Ama,artık yeni dünya düzeni yapılanması gereğince  “yeni Türkiye yapılanmasının” da sağlam temeller üzerine oturtulması için daha çok sayıda “mağdurlara” ihtiyaç duyulmaktadır.
Daha bir yıl önce,eline tutuşturulan bir iki yolsuzluk dosyası ile televizyon ekranlarında halka tanıtılan Kemal Kılıçdaroğlu bu gün CHP’nin başında,buna en çok sevinen Manisa Milletvekilikökeni itibarıyla da hemşehrisi olan Bülent ARINÇ değil miydi?

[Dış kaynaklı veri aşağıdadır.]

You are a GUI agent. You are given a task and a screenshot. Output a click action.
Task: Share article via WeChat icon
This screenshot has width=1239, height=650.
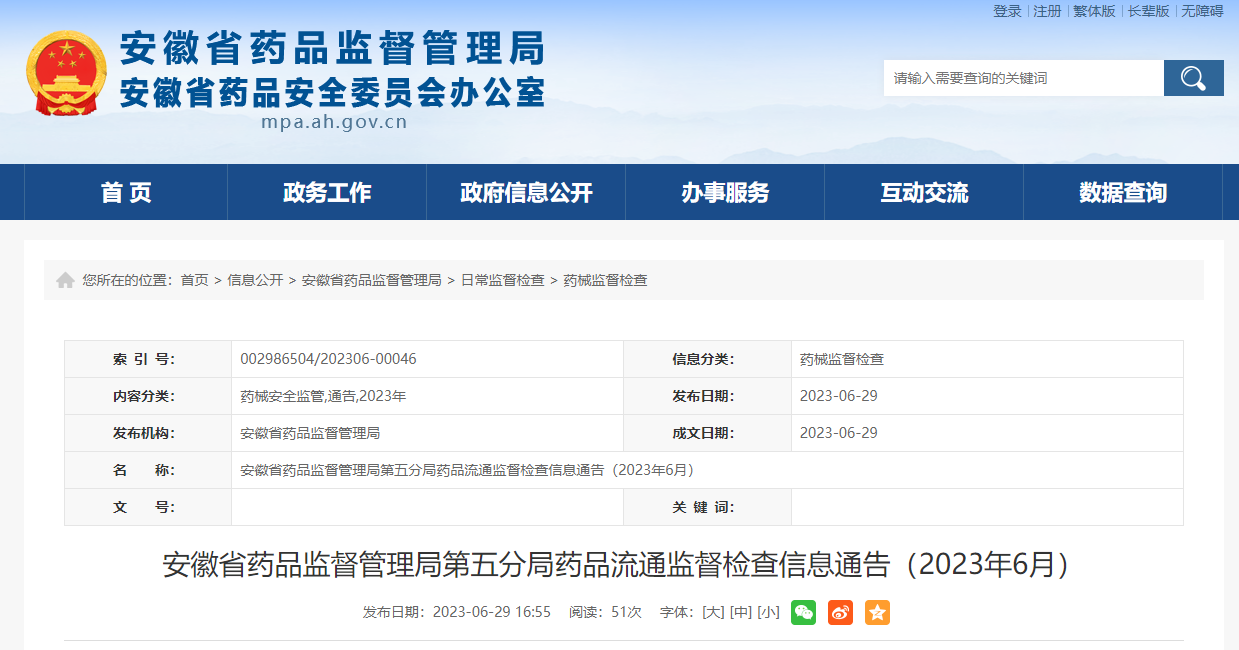[x=803, y=612]
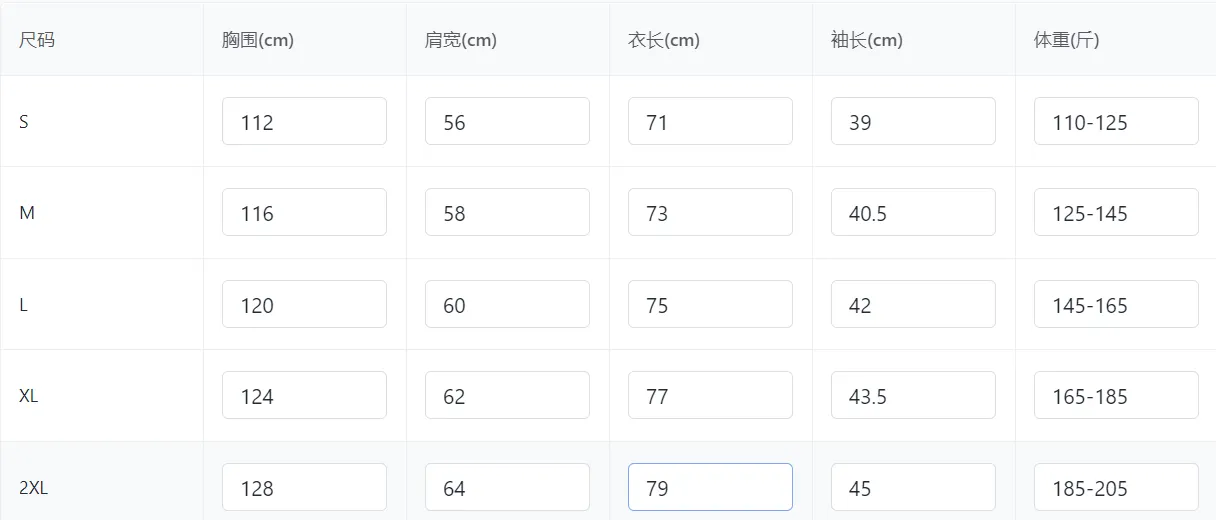Image resolution: width=1216 pixels, height=520 pixels.
Task: Edit the XL row shoulder width field 62
Action: pos(507,395)
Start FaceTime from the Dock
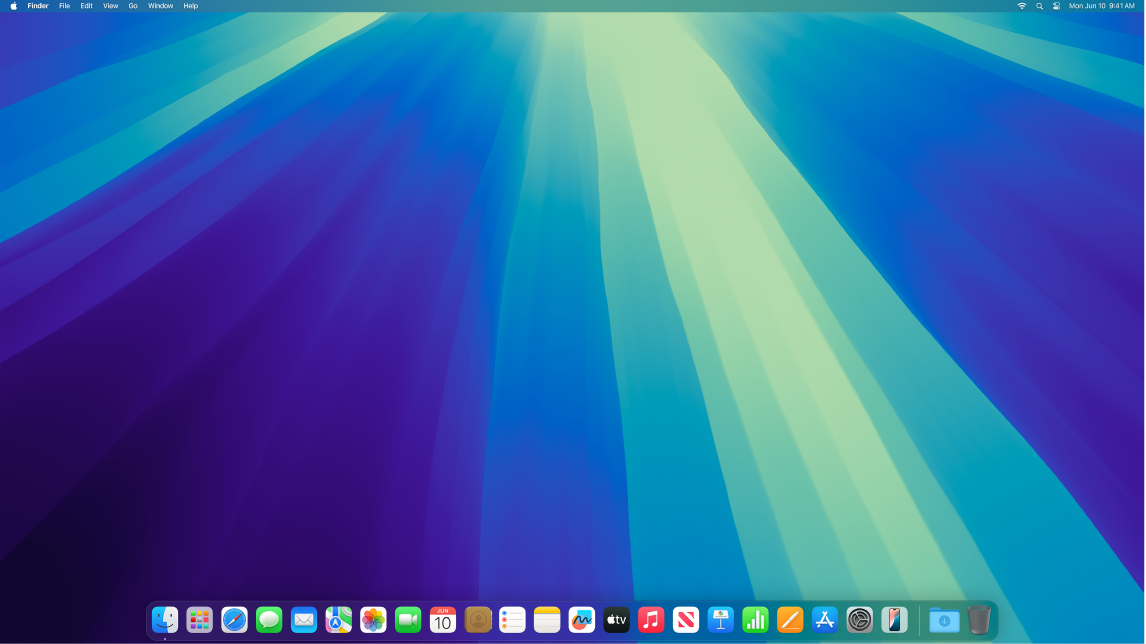1146x644 pixels. point(408,620)
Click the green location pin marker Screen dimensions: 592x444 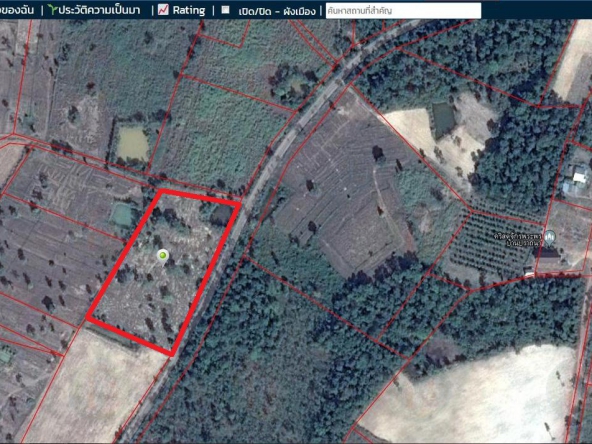[163, 256]
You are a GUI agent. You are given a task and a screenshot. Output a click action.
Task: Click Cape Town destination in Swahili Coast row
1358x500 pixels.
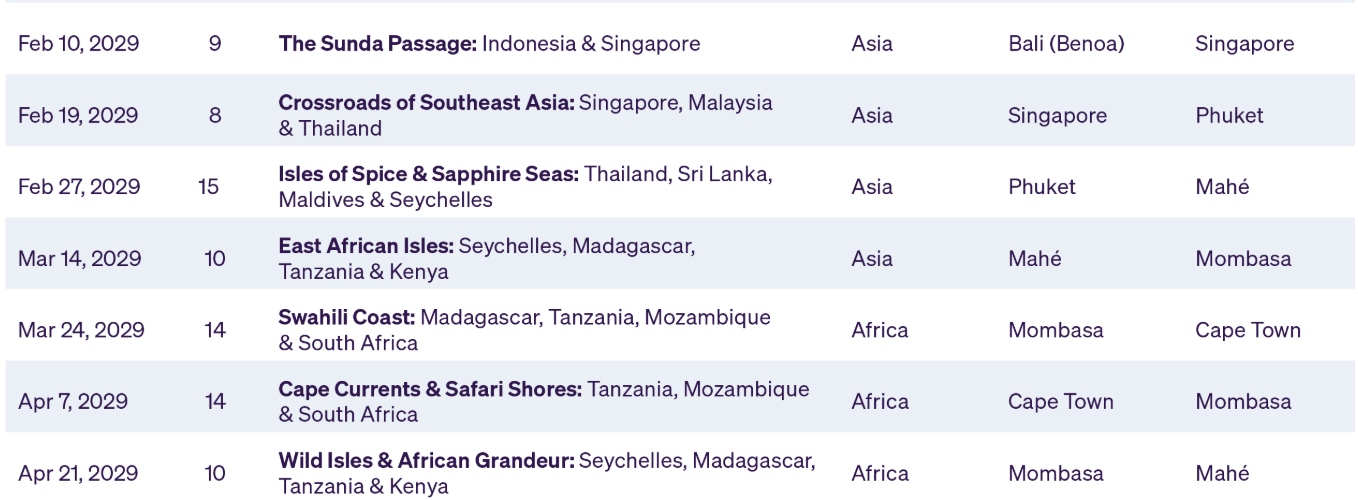tap(1247, 330)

Geçen hafta Avrupa Sosyalistlerinden aldığı destekle dün de sayın R.T.Erdoğan ile mecliste görüşme yaptı,”akan kanın durdurulması” sloganı arkasında devletin bölünmesi senaryolarına ortak edildi.
Her akşam yandaş kanallarda yandaş basın mensuplarınca halk “başka çare yok” şartlaması altında bölünmeye ikna ediliyor.

Bu yüzden, “dün  cemaatçi bu gün itirafçı”  olan bir Hanefi Avcı ve diğer mağduriyet olayları,sabırla sonuçları beklenilmesi gereken olaylardır.Halk olarak az mı kazık yedik?
Tecrübe,”yenilmiş kazıkların bileşkesi”ise,hemen her şeye “sazanlama” atlamayı sürdürmemiz, tecrübe edinmediğimizi,aksine  “balık hafızalılığımızı”göstermez mi?

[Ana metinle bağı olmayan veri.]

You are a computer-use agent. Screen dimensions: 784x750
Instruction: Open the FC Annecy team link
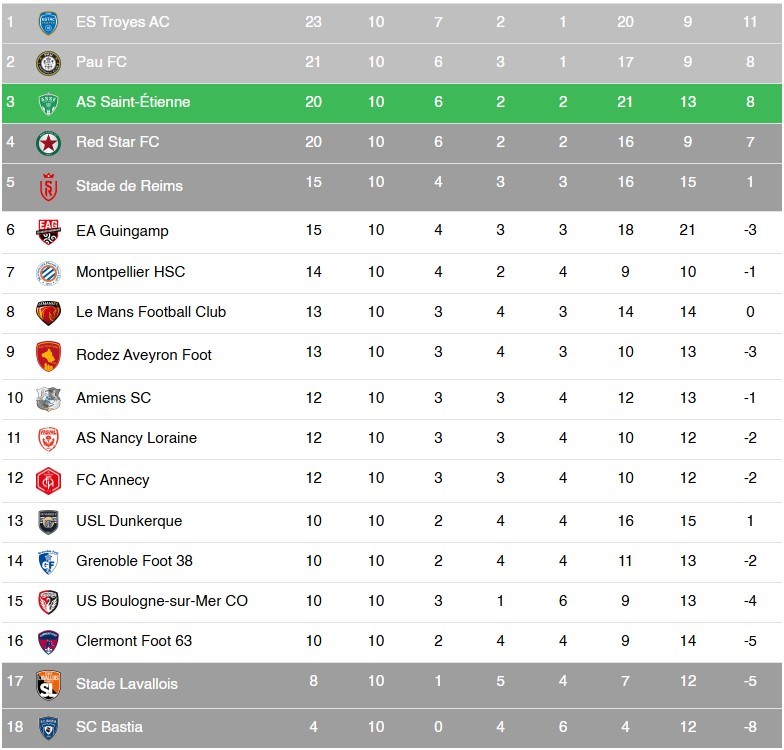pos(112,480)
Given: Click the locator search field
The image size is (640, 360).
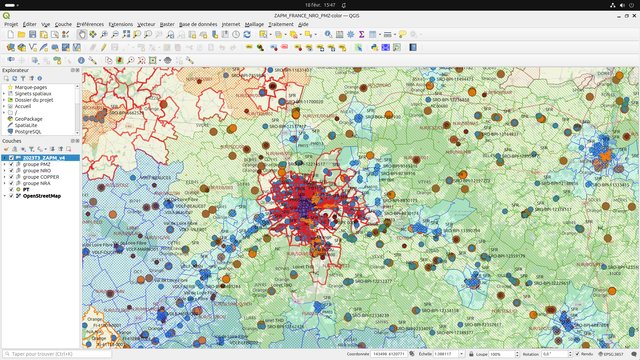Looking at the screenshot, I should click(57, 354).
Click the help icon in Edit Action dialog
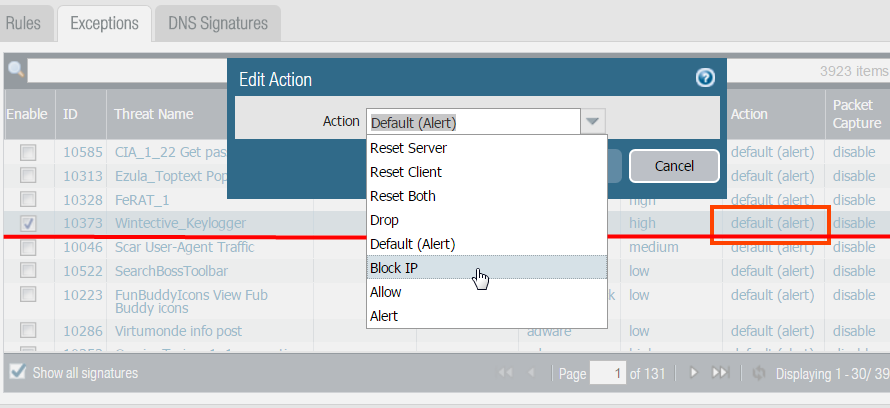 (705, 78)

Muhakkak ki yapılan haksızlıklara anında tepki göstermeliyiz,ancak kimseyi de durduk yere kahraman etmeyelim.İşte saydığım örnekler memleketin daima sömürgeci devletlere teslim etmiş,bu ülkenin emeğinin sömürülmesine çanak tutmuş adlardır.

Yerlerine yenilerinin belirlendiği veya toplayabildiğimiz verilere göre onların sırtından milletin bedava sömürüldüğünü görmelerine verdikleri tepkileri de bazılarının ölümleri ile sonuçlanmıştır.
Yapılan haksızlıklara tepkiye “evet”,kişileri putlaştırmaya ise “hayır”.Bu yüzden,mağduriyete uğrayanlara verilen desteğe “alkış”  ama kişileri putlaştırmaya her zaman “yuh” çekmeliyiz.Bu ince çizgiyi ayıralım.
Türk milleti ve ezilen halkların bu konuyu artık öğrenmesi şarttır.Yoksa,kılavuzu karga olan örneği “burnumuz boktan”  kurtulmaz.

Adilyargic.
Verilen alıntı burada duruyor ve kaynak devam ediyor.